#### [TO DO]
Please repeat the lines below, exactly and only, from the one that holds "This screenshot has width=1921, height=1081." through the one that holds "Click the red 2m 17s failed agent bar".

RECORDS PROVIDED START

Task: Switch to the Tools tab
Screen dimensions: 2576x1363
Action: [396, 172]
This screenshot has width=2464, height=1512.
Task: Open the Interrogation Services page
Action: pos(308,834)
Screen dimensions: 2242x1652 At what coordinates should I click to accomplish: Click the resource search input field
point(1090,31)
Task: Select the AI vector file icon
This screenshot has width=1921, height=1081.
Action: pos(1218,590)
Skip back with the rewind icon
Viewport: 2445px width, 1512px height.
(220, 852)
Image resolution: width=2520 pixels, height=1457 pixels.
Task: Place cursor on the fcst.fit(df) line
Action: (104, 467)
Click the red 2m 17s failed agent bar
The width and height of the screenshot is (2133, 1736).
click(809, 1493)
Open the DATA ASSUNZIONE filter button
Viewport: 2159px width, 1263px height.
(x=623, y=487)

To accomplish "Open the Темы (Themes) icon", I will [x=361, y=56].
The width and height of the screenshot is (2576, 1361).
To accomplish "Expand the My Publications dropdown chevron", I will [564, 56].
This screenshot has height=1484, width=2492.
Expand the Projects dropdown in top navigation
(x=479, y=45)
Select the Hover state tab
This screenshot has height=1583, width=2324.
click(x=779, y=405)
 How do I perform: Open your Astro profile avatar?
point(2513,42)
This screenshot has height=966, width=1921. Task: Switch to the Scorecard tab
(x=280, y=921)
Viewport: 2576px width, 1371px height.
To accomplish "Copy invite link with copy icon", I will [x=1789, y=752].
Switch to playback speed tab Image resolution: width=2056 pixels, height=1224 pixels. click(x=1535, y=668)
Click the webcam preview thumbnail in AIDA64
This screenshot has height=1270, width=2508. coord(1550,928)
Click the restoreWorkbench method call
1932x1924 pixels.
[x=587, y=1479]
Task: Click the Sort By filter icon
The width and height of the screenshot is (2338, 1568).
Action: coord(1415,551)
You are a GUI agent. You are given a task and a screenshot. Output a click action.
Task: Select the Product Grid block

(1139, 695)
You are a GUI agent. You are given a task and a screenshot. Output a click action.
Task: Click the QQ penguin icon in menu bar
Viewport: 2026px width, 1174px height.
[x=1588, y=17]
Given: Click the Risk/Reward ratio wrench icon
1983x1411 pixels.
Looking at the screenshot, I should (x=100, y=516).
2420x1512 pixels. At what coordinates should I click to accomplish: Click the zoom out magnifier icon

RECORDS PROVIDED END

#### [ANSWER FOR THE TASK]
This screenshot has width=1921, height=1081.
Action: pos(1218,590)
Skip back with the rewind icon
Viewport: 2445px width, 1512px height.
(220, 852)
Image resolution: width=2520 pixels, height=1457 pixels.
Task: Place cursor on the fcst.fit(df) line
Action: (104, 467)
Click the red 2m 17s failed agent bar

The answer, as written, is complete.